Director’s Letter
Letter from the Director
Spring 2026 – Letter from the Director
Dear Seminars Community,
The final major event of The Seminars year as a whole was the 79th Annual Dinner held on April 29, 2026, where David Johnston (Professor of Political Science, Columbia University) received the Tannenbaum-Warner Award. Lynn Garafola (Professor Emerita of Dance, Barnard College) gave the Tannenbaum Lecture, “Arthur Mitchell: The Extraordinary Life of Harlem’s Ballet Visionary” (also the title of the biography that will be published this fall by Yale University Press). Professor Garafola is the founding chair of The University Seminar on Studies in Dance, which has fostered the intellectual community and multidisciplinary practice of dance history and dance studies since 2011. Drawing on years of archival research (carried out both before and after her major exhibition on Mitchell at Columbia’s Wallach Gallery), Garafola’s riveting account was revelatory and richly illustrated, concluding with some rare video footage. After guiding the audience expertly through the life story of the founder of Dance Theater of Harlem with all its brilliance as well as its contradictions, during the question and answer period Garafola welcomed the perspectives of those present who had known Mitchell (including his former dancers, friends, and relatives). The subsequent discussion ranged widely from teaching and relationships to geopolitics and the dancer’s time in Brazil (of particular interest to the members of The University Seminar on Brazil present at the event).

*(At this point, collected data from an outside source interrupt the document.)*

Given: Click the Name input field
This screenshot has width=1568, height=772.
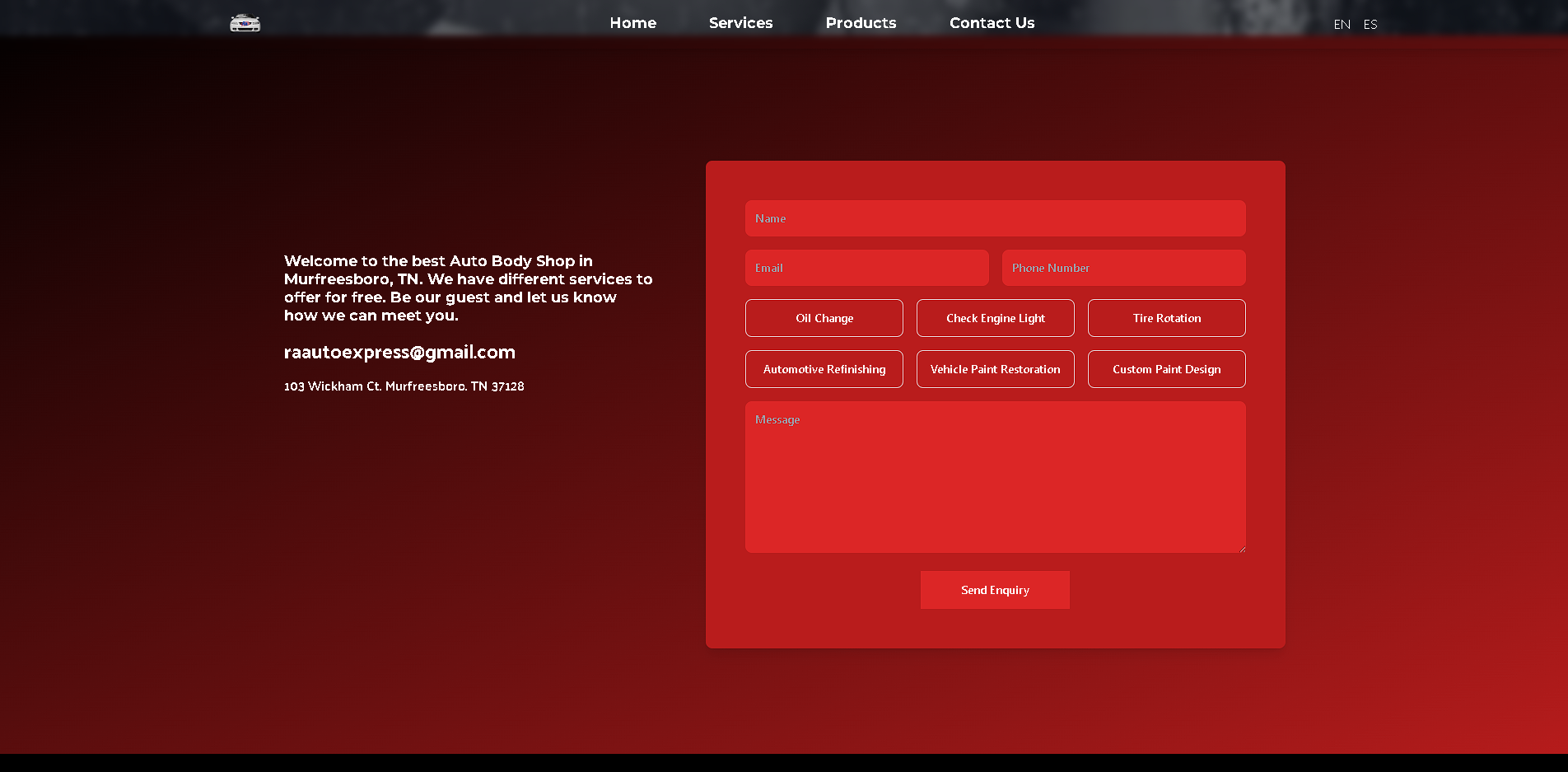Looking at the screenshot, I should (x=995, y=218).
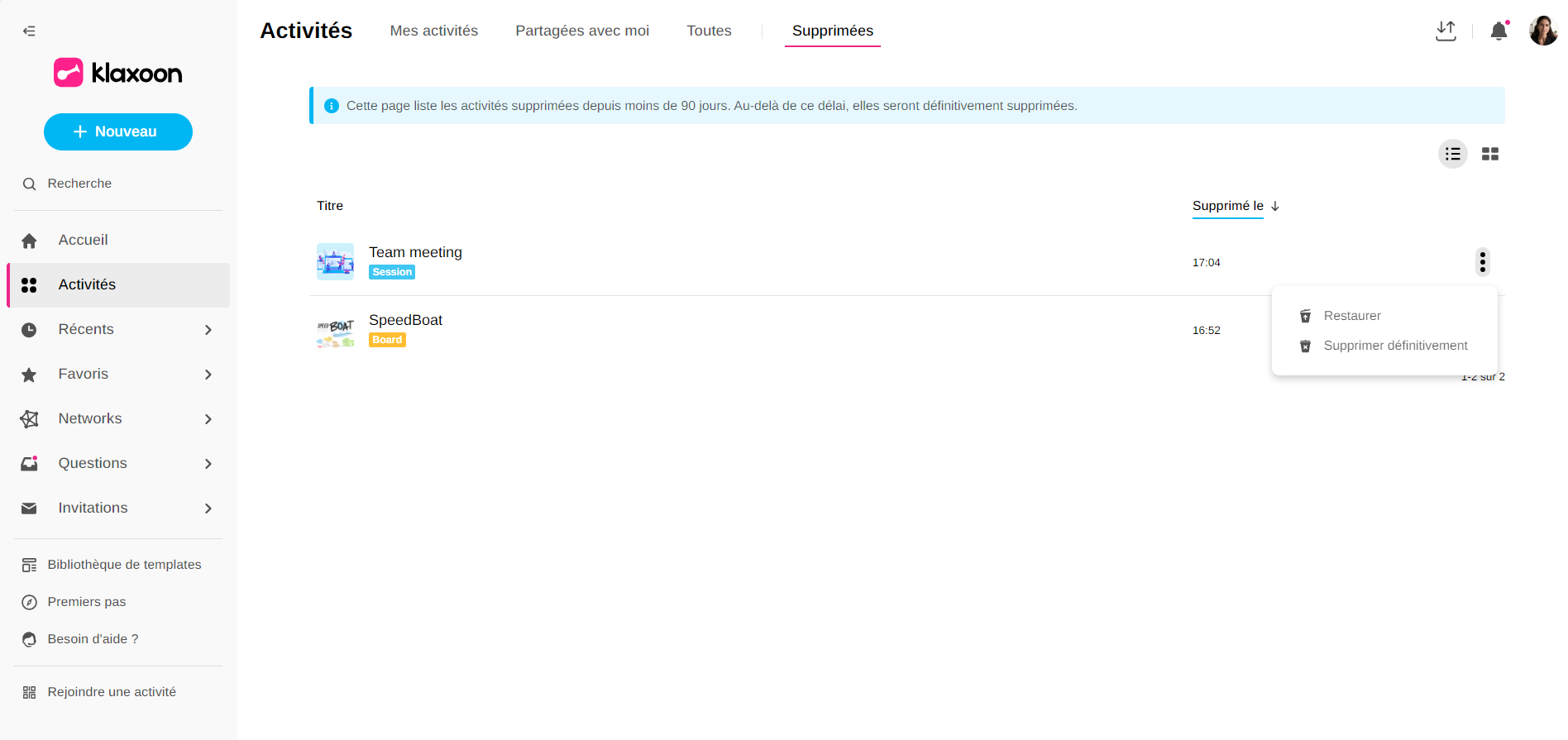Viewport: 1568px width, 740px height.
Task: Open the notifications bell
Action: (1498, 31)
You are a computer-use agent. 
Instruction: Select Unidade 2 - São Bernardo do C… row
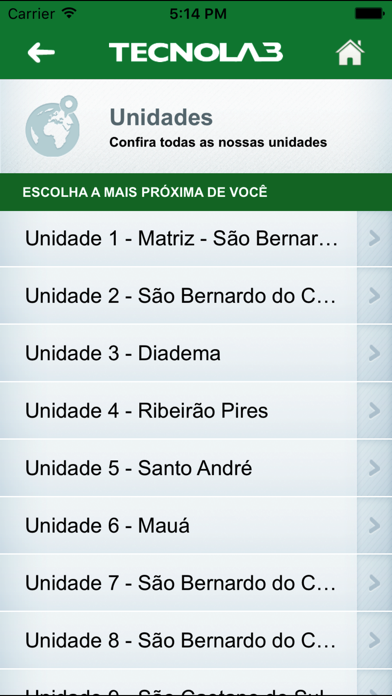[196, 296]
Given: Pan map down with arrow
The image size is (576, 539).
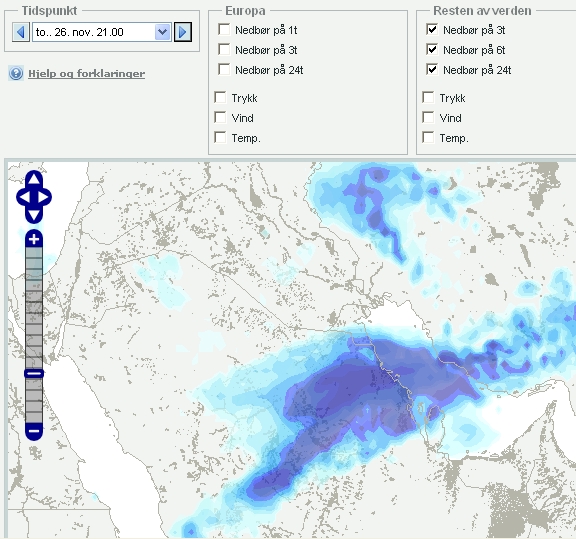Looking at the screenshot, I should tap(34, 215).
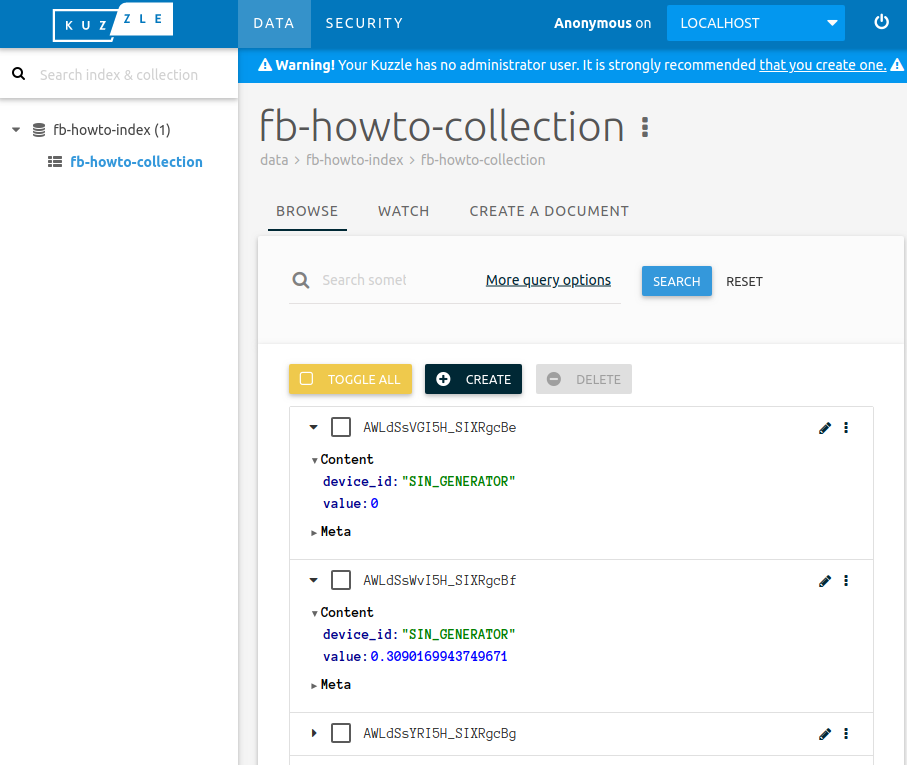Tick the checkbox for AWLdSsYRI5H_SIXRgcBg
Viewport: 907px width, 765px height.
(x=341, y=734)
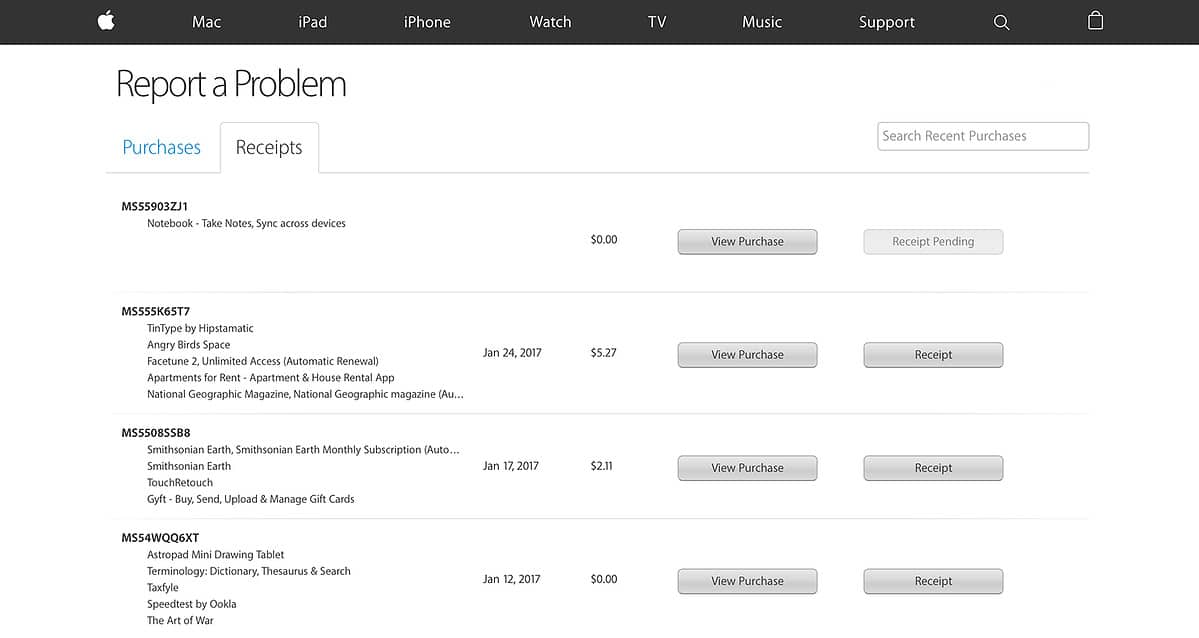The width and height of the screenshot is (1199, 638).
Task: Open Receipt for the $5.27 order
Action: tap(933, 355)
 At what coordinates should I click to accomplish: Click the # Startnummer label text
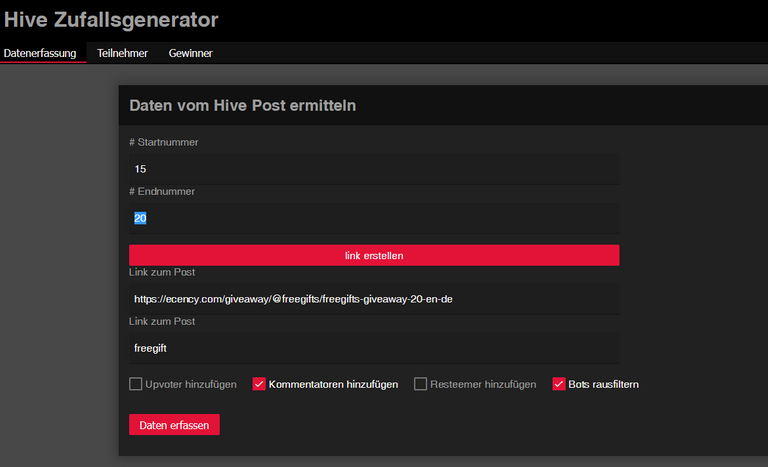(163, 142)
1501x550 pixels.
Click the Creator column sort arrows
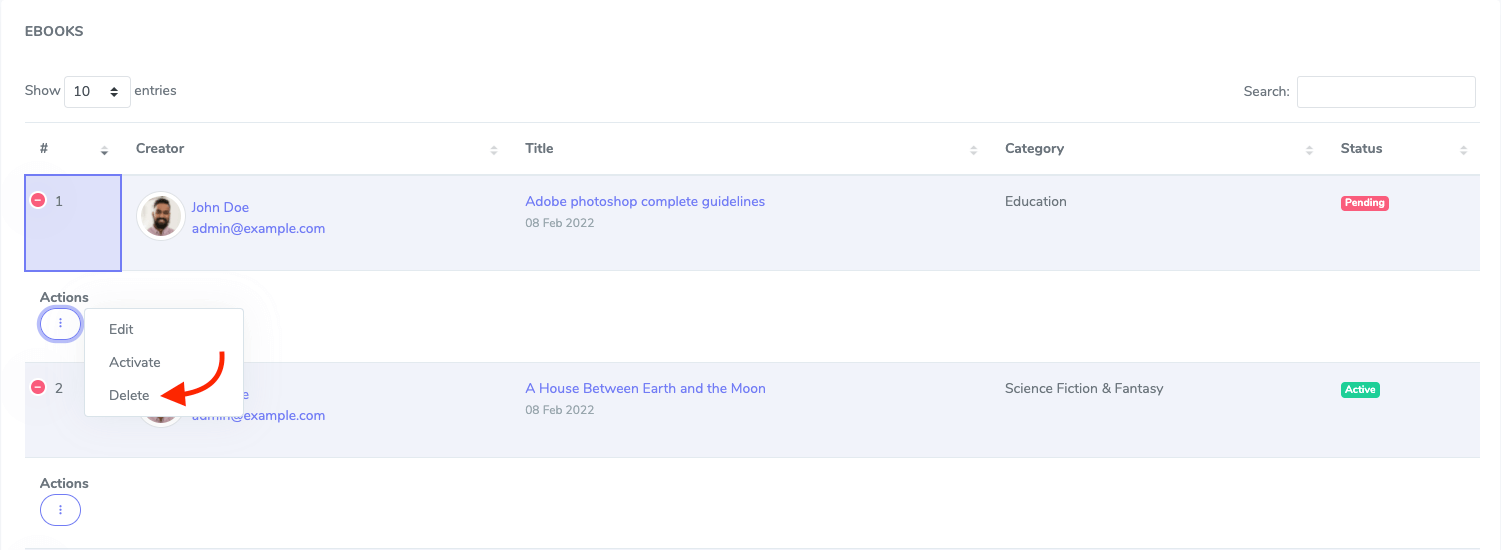tap(493, 150)
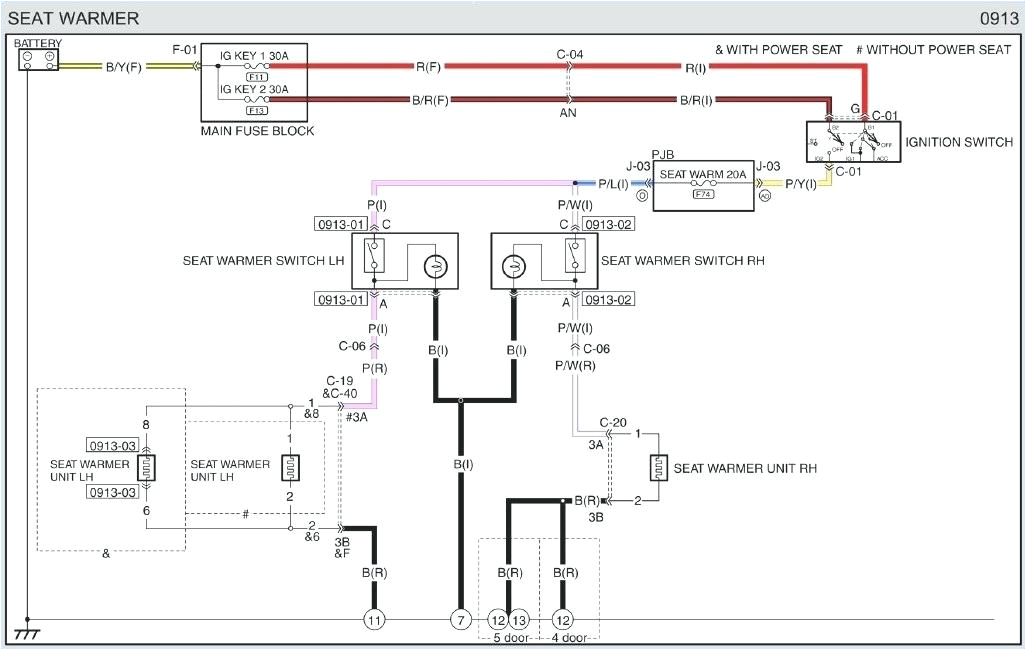Click the Seat Warmer Unit RH heater element symbol
The image size is (1026, 650).
[658, 467]
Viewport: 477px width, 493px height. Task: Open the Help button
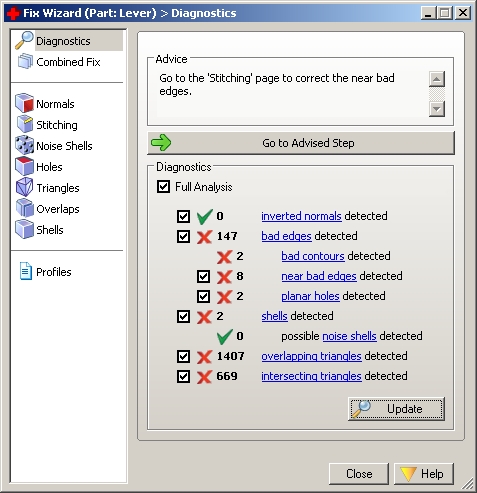[x=424, y=474]
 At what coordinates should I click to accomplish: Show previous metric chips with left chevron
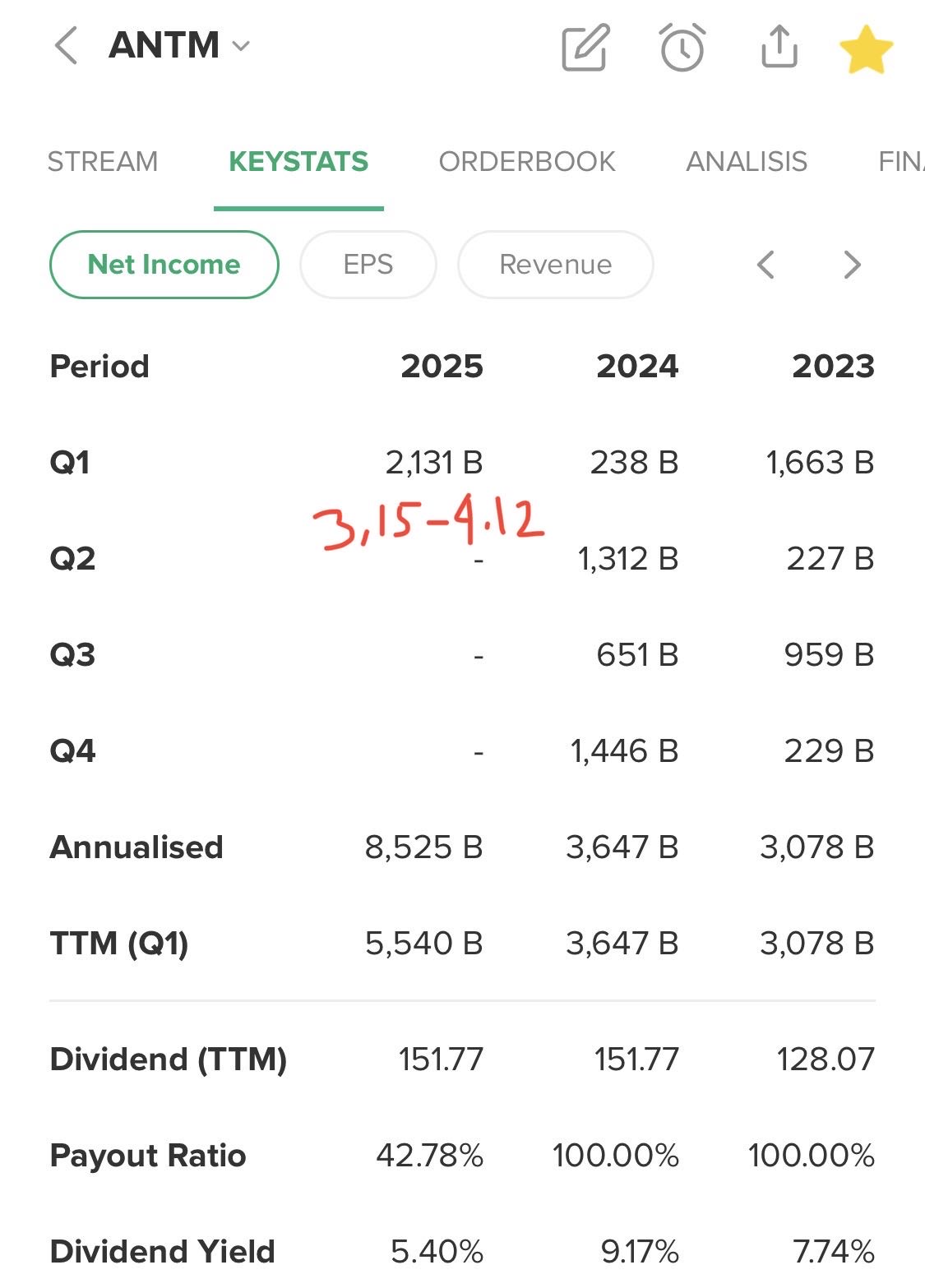(765, 265)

Now that the academic year has come to a close, seminar chairs are planning for next year’s meetings and The Seminars office is preparing for the work over the summer that enables operations to run smoothly in the following cycle. Next year there will be a new seminar on Sleep and Circadian Rhythms founded by Marie-Pierre St-Onge, Professor of Nutritional Medicine at Columbia University Medical School. The work of the seminar will encompass animal/basic science models and research on clinical and human subjects as well as public health and policy. Among the subjects to be addressed are multidimensional sleep health (such as duration, disorders, quality, architecture, and regularity) and circadian biology (including genetics and chronobiology). It is fitting that The University Seminars will provide a forum for discussion of a phenomenon that is central to all of our lives and of particular interest to our society at time when a good night’s sleep can seem ever more elusive.
Best wishes for the summer; may it bring both respite and welcome change.